Late in "Unnatural Selection," Ms. Hvistendahl makes some suggestions as to how such "abuse" might be curbed without infringing on a woman's right to have an abortion. In attempting to serve these two diametrically opposed ideas, she proposes banning the common practice of revealing the sex of a baby to parents during ultrasound testing. And not just ban it, but have rigorous government enforcement, which would include nationwide sting operations designed to send doctors and ultrasound techs and nurses who reveal the sex of babies to jail. Beyond the police surveillance of obstetrics facilities, doctors would be required to "investigate women carrying female fetuses more thoroughly" when they request abortions, in order to ensure that their motives are not illegal.
So apparently only certain, politically correct "choices" are permitted.
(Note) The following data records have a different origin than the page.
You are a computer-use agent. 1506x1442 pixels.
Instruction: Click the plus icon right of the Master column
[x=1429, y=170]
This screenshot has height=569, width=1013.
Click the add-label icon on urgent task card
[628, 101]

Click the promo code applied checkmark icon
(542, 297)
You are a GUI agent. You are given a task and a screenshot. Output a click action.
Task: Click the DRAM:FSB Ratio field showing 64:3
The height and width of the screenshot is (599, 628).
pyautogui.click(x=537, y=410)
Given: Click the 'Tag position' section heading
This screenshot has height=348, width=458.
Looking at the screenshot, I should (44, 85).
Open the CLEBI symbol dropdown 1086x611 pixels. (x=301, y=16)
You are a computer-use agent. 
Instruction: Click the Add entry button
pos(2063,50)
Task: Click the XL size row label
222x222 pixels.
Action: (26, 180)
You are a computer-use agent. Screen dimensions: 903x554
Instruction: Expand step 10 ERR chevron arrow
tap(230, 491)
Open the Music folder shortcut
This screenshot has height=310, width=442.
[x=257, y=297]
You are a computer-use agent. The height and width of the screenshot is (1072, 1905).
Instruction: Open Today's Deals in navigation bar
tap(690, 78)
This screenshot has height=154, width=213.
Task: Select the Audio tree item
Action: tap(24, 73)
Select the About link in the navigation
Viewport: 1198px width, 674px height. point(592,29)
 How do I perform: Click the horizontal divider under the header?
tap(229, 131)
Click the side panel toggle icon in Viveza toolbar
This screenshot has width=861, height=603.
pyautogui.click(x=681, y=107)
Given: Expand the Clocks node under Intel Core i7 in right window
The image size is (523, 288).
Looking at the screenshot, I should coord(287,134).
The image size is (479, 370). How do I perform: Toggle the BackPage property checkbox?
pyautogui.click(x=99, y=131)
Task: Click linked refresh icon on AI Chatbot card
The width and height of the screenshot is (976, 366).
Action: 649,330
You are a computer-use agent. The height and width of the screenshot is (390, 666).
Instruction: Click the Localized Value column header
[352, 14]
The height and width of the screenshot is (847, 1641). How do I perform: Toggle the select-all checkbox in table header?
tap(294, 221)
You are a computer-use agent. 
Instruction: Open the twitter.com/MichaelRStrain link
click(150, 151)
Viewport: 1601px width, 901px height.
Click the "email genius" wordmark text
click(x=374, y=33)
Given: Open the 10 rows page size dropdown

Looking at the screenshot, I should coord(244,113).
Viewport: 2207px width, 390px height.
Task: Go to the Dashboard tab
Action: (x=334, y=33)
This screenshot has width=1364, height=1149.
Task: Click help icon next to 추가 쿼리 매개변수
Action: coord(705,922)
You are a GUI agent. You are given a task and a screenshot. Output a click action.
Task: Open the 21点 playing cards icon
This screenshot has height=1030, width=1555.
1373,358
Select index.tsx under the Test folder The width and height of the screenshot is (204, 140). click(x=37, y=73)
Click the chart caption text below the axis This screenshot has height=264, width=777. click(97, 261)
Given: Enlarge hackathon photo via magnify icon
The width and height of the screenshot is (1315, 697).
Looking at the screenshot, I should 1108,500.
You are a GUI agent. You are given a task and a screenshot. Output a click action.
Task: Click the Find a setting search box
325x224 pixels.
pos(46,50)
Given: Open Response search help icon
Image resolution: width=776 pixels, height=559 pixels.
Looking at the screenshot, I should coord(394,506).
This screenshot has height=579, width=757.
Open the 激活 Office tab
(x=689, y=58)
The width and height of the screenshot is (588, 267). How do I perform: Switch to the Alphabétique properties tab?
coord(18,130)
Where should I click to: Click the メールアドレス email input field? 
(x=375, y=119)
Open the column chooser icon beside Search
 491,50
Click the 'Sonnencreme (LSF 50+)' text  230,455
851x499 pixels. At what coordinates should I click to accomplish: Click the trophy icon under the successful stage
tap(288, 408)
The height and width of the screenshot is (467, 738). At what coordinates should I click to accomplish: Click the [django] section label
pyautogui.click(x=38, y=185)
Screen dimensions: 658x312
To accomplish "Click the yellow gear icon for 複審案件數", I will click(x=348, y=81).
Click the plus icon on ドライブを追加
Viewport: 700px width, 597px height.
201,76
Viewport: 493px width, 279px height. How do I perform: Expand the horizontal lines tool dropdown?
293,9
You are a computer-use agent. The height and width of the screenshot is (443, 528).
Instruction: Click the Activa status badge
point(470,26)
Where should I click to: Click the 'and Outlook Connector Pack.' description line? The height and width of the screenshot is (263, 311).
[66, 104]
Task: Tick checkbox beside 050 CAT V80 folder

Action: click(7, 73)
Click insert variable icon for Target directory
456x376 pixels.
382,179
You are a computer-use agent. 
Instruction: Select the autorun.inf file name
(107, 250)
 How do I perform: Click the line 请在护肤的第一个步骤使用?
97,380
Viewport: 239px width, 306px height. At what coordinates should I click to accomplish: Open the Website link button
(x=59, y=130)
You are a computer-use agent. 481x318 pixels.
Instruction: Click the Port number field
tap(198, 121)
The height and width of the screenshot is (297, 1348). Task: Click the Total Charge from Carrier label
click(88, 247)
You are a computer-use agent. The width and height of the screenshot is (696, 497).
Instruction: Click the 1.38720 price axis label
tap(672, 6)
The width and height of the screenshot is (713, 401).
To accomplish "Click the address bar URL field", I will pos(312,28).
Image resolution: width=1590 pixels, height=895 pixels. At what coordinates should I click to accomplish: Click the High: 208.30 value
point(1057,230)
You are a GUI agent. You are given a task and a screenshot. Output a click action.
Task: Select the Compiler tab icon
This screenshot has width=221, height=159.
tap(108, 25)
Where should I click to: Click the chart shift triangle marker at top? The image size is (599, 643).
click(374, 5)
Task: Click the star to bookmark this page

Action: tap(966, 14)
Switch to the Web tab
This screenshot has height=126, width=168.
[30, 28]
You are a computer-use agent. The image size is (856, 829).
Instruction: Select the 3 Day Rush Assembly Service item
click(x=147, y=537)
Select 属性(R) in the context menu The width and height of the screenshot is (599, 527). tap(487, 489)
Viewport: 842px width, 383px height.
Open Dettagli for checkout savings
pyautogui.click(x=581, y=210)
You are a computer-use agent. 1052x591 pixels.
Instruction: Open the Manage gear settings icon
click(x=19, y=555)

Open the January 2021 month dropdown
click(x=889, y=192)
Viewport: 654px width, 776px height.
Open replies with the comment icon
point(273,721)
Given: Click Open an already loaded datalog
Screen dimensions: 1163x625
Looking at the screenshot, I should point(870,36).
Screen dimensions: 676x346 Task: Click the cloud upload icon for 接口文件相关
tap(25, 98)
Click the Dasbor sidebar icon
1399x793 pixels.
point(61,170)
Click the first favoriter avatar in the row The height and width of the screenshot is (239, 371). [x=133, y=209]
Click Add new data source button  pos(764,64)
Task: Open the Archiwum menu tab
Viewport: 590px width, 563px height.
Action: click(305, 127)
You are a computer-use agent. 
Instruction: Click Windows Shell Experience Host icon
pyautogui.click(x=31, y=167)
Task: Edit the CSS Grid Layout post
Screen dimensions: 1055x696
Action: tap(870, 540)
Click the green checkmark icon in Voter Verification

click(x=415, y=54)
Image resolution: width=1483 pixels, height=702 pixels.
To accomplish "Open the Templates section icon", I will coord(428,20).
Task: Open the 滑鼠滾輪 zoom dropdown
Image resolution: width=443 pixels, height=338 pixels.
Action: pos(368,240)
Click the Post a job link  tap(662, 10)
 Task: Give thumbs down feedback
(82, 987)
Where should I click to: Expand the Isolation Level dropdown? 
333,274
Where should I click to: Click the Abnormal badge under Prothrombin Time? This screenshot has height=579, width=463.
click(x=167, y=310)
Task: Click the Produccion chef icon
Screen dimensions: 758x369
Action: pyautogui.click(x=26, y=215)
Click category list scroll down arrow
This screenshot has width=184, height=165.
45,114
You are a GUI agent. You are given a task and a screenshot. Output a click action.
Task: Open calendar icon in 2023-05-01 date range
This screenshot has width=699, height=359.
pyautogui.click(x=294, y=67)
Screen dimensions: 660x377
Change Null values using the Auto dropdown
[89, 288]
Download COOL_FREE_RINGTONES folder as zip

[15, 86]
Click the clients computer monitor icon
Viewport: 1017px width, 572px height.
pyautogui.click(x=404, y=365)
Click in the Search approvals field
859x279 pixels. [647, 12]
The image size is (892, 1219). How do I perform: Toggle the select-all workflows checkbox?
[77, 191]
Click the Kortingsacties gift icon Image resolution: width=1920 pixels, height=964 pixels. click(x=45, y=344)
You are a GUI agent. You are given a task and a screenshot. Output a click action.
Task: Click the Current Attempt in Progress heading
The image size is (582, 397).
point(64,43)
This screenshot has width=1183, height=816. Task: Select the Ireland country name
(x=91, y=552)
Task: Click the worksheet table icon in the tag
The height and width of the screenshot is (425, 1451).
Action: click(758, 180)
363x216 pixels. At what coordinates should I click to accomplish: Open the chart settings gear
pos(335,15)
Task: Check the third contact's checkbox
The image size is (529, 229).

You should be able to make a “choice” to abort a child for any or no reason at all but the information available to you should be limited so that certain factors are not brought into play when making your “choice”?

The horrific irony that one of the results of “women’s reproductive health care” is the wholesale slaughter of women in the womb in favor of men is almost unspeakable. Millions upon millions of women are killed, many in favor of baby boys, in the name of women’s “choice”.

I am not sure I am interested in buying Unnatural Selection given Ms. Hvistendahl’s advocacy for abortion but I definitely will be on the lookout for this book at the library. Just reading the review itself is heart-wrenching, not least because Ms. Hvistendahl has apparently so thoroughly bought into the propaganda of the abortion industry, not realizing that the problem she exposes is a natural and logical result of abortion on demand. If choice is the ultimate societal good, it makes perfect sense to weed out “undesirable” children via abortion, whether that means aborting a child because they might have Down’s Syndrome or be genetically predisposed toward certain diseases or aborting that child because you really wanted a child of a different gender, or one who will be taller, smarter, more athletic. Eugenics didn’t die out with the Third Reich, it is alive and well today right here in America.

1 comment:

Bean said...

As the bumper sticker states, "It is a CHILD not a choice".